--- START Entries ---

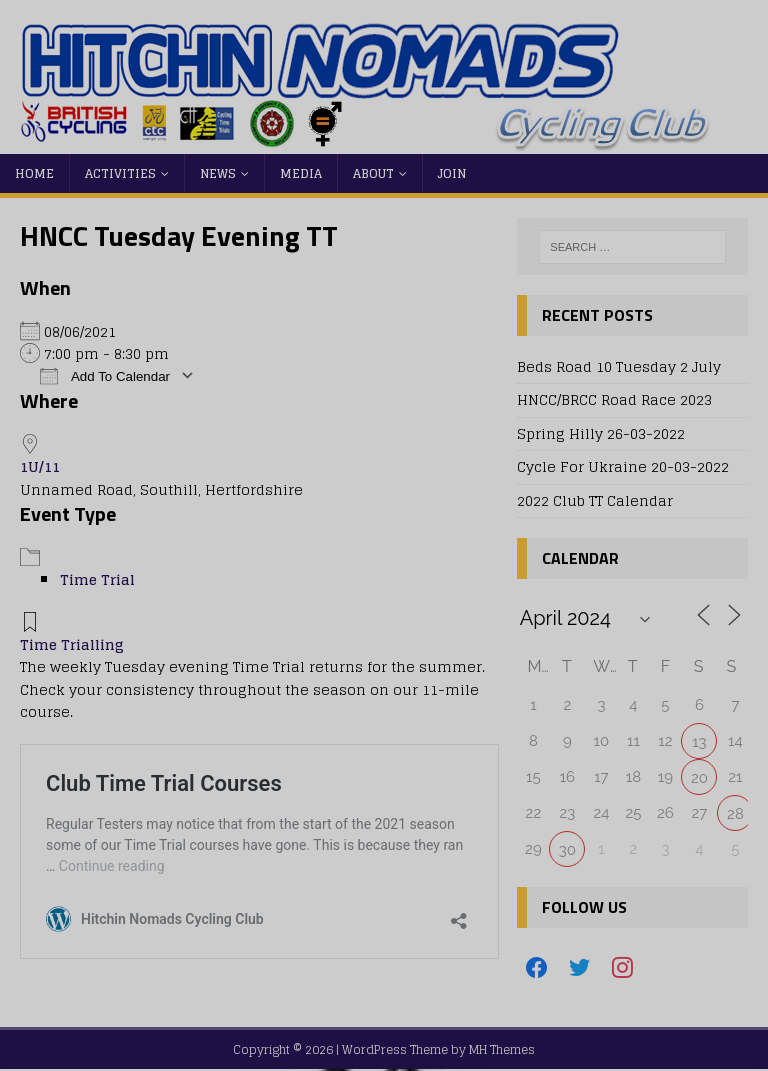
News (218, 173)
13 (699, 742)
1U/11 (40, 466)
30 (567, 850)
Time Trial (97, 579)
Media (301, 173)
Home (34, 173)
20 (699, 778)
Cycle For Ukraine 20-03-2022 (623, 466)
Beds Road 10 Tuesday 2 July (619, 366)
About (373, 173)
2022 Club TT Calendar (595, 500)
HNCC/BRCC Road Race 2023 (614, 399)
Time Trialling (72, 644)
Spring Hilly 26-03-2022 (601, 433)
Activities (120, 173)
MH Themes (502, 1049)
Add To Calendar (105, 375)
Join (452, 173)
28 (735, 814)
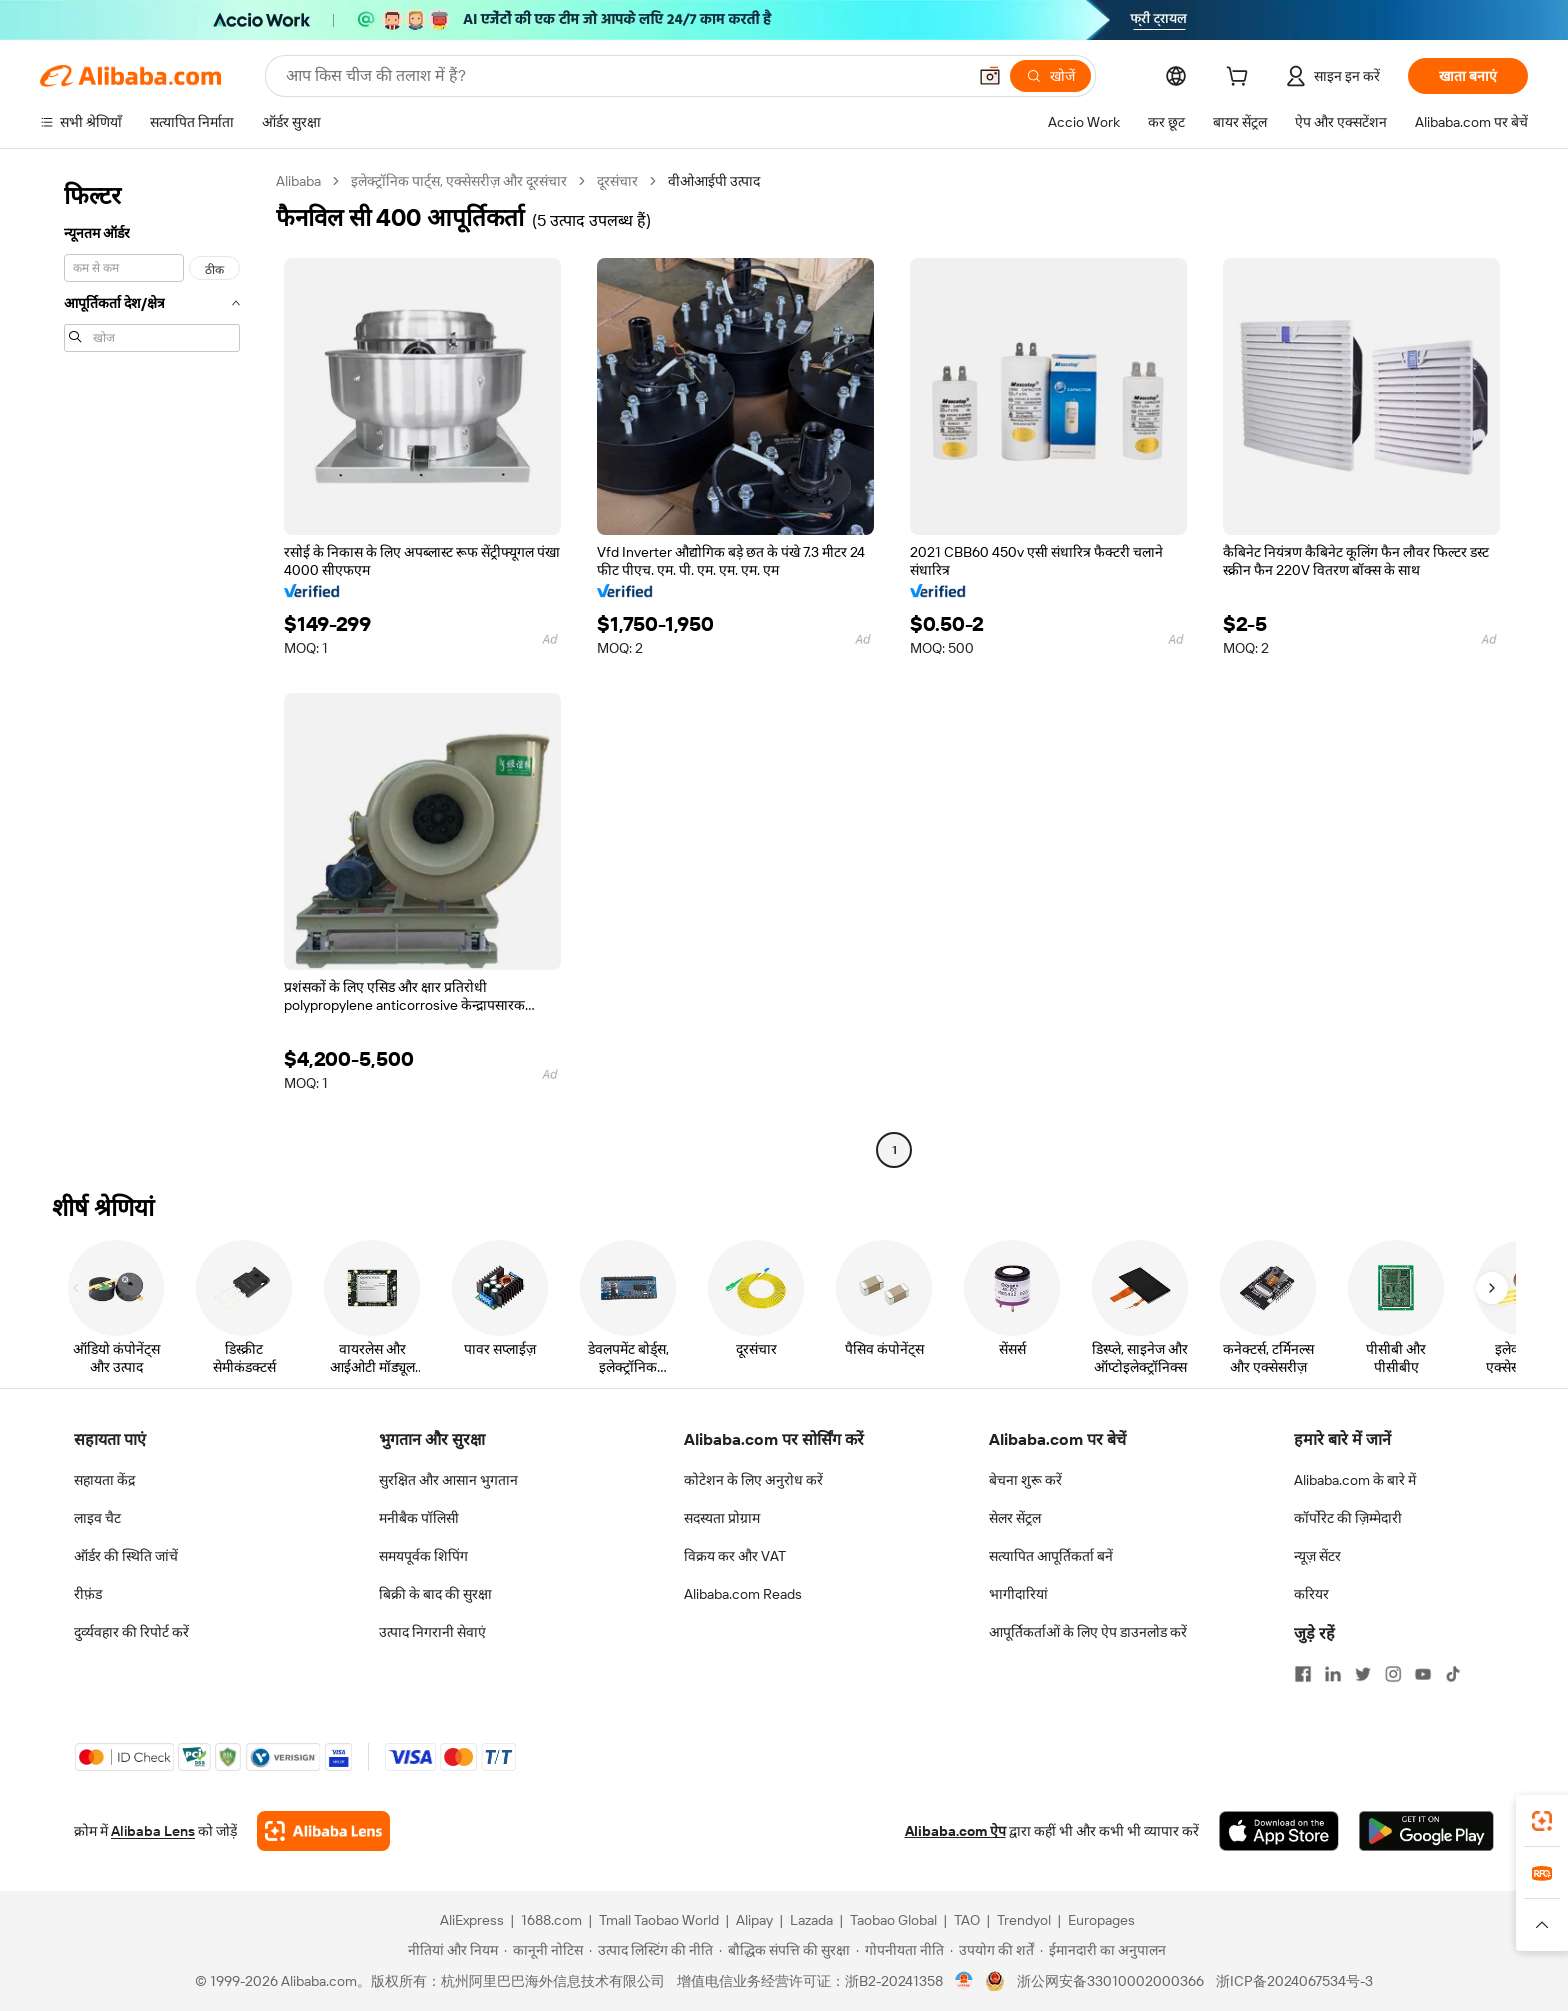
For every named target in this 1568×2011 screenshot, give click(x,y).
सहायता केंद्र (104, 1480)
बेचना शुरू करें (1025, 1480)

--- END Entries ---

> **Required task**
Rewrite all of the records above as a numbered list with no blank lines, and leave the pictures out.

> **Expected answer**
1. News (218, 173)
2. 13 (699, 742)
3. 1U/11 (40, 466)
4. 30 (567, 850)
5. Time Trial (97, 579)
6. Media (301, 173)
7. Home (34, 173)
8. 20 (699, 778)
9. Cycle For Ukraine 20-03-2022 (623, 466)
10. Beds Road 10 Tuesday 2 July (619, 366)
11. About (373, 173)
12. 2022 Club TT Calendar (595, 500)
13. HNCC/BRCC Road Race 2023 (614, 399)
14. Time Trialling (72, 644)
15. Spring Hilly 26-03-2022 (601, 433)
16. Activities (120, 173)
17. MH Themes (502, 1049)
18. Add To Calendar (105, 375)
19. Join (452, 173)
20. 28 (735, 814)
21. For every named target in this 1568×2011 screenshot, give click(x,y).
22. सहायता केंद्र (104, 1480)
23. बेचना शुरू करें (1025, 1480)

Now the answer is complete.